OK ---- so there are different kinds of psychiatry.


I got psychiatry with a slant that really questions the LDS Church ------ and this has really helped me.


I don't know completely if there are psychiatrists out there who would go total pro-LDS ------- so I can't say for certain anything about that --------


but in my experiences with psychiatry, they really helped me question the validity of the church ---- and that REALLY HELPED.



So:::: being LDS, with beliefs in the paranormal and a no drugs philosophy, Psychiatric clinics seem really scary ----


but, looking back, yeah, it has actually been very good for me.


The worst part is the drugs ---- although the doctors themselves would say that the drugs helped me recover as much as I have. I don't know if I fully believe that ---- but the good news is that I am recovering.


Psychiatry can be a really good benefit for your life ------ but if you "misbehave too much" then they will make sure to treat you for those behaviors too I'm sure ------ so psychiatry has it's rewards for both patients and victims. Which is great.


Anyway, that's just how I've seen it in my Canadian psychiatric experience.


I should note ------- not all doctors are the same, and I've been lucky because for years now I've had a REALLY GOOD DOCTOR. it's been awesome having this psychiatrist.



So yeah ---- just the biggest bad thing that there might be about this profession is the drugs: how much do they really help?


I should also say that I am on a really good drug too.  The Paliperidone Injectable, or Invega Sustenna ------- has let me live my life happily and freely as I would want to, the only really big drawback being I gained a lot of weight, which doesn't really feel like too much of a problem anymore.


Some drugs are designed to put their patients to sleep.


My med lets me have more regular sleeping patterns --- it does NOT put me to sleep, and this has been wonderful for me.


I am actually just like the church taught in primary:::: early to bed and early to rise.



Anyway::::: I know psychiatry can seem scary, but after my years of living with it ----- it has actually been quite good. I really questioned it for a very long time.


It's not perfect, but it was really, really helpful. So yay.

The Power of Helping

so: good news: Purolator says they found my amp, and they said they are going to deliver it to me today. Yippee.

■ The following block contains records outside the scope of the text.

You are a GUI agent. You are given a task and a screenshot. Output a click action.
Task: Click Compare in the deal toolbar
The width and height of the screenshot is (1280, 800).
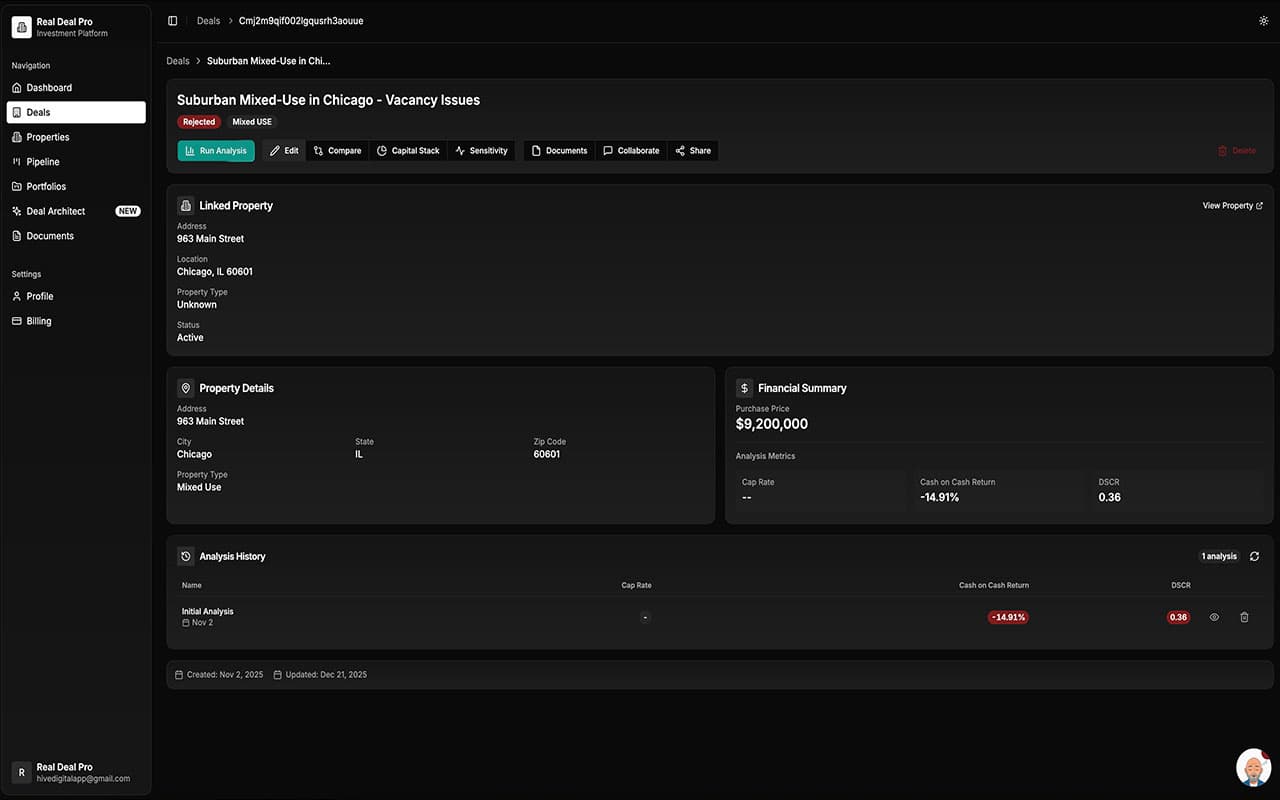[337, 151]
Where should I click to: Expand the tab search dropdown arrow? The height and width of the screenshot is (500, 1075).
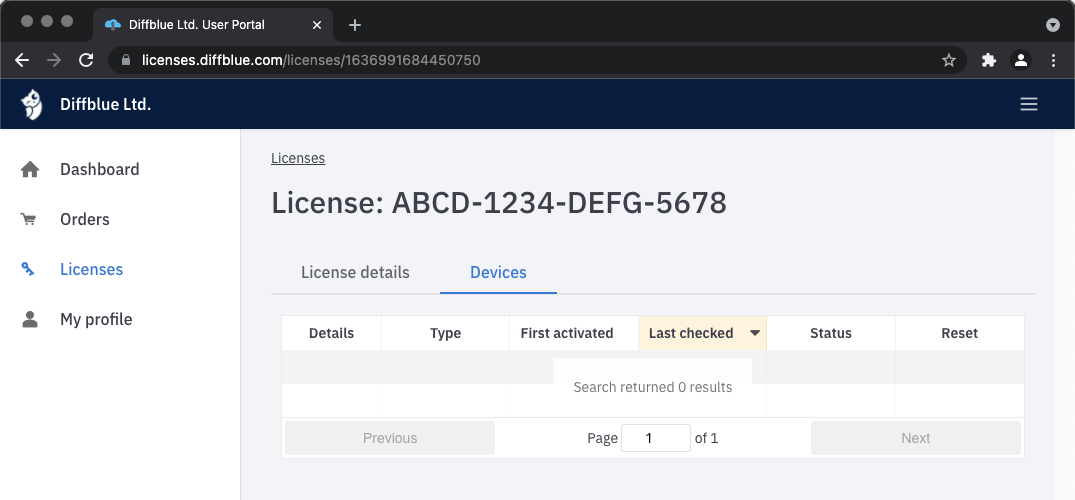tap(1052, 24)
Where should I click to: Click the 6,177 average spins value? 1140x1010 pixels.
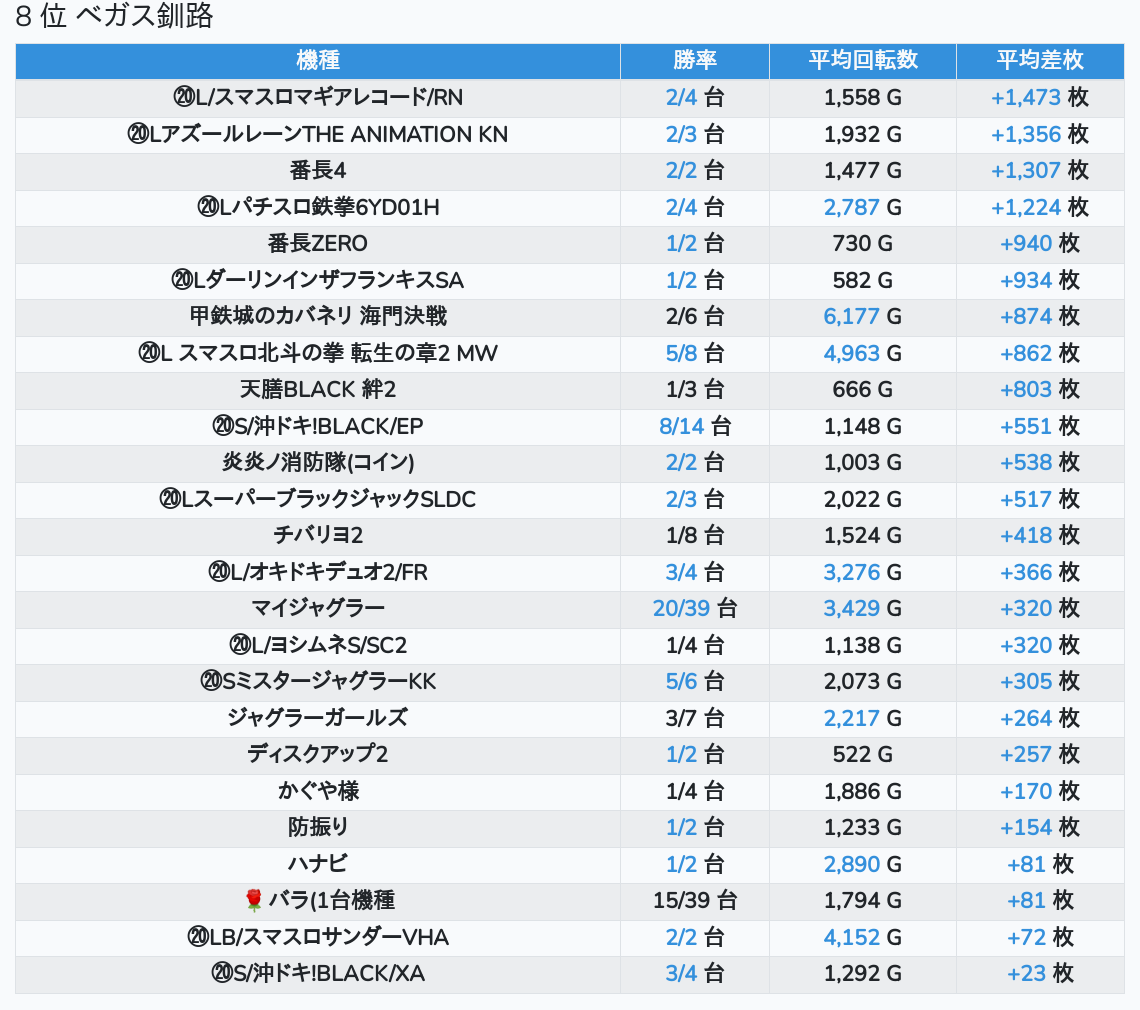(851, 317)
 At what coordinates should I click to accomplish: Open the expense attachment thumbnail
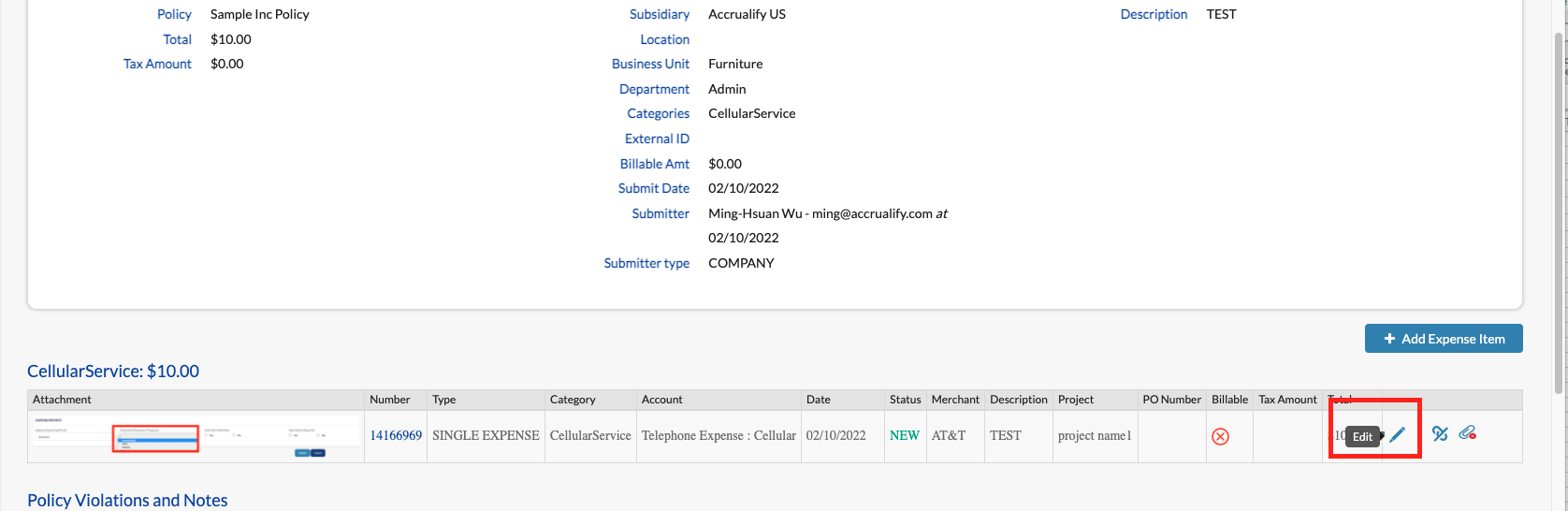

But the following is what I really wanted to say::::::

If you don't already know, in all my time trying to do this or that, selling things, I've found that people typically just do not pay.

This means that I am forced to survive mostly on the disability income I receive ----- and the reason I'm disabled is because of all the abuse and torment I received from other people when I was growing up.

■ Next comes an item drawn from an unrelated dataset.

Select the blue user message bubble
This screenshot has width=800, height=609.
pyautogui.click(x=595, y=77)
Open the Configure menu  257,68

So:::: growing up I was treated very poorly, and this is why I now have my income.

I've tried to work and entertain and educate people, but people don't pay me anything for this work ---- obviously something is very wrong with humanity, as things aren't going well repeatedly.



ANYWAY ------- SO:::: I bought an electric guitar, and I am now able to make my own music.

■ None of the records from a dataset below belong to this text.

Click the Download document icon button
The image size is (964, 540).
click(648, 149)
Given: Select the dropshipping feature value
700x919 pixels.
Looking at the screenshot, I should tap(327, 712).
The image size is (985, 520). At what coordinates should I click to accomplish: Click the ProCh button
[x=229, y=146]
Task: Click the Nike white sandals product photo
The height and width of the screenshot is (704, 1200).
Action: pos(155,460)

I also figured out that I will soon finally be able to buy a low-end new mac mini.


But I have to emphasize::::


THE ONLY REASON THIS IS POSSIBLE


is because my grandmother donated $500 to me as a Christmas gift.


I would not feel able to buy the guitar or the mac mini so soon if it wasn't for Grandma's Christmas gift/donation.


She basically just invested in my talents, really.


So:::: if a simple $500 donation gets me moving down a road where I can now play guitar online and even get a new mac,


then wouldn't it sure be interesting if people actually paid me for my work or donated bitcoin? I"m sure it would be pretty darned interesting.



I was just watching a video on youtube that says entrepreneurs suffer because people don't have money to spend. I believe it.


Imagine what the world would be like if people were honest in their dealings. Huh. The world would likely be a MUCH better place.


Anyway:::::


Main point of this post::::


My amp will be returned to me soon,


and the effects of one $500 donation/gift to me have been tremendous. Getting paid really, really helps.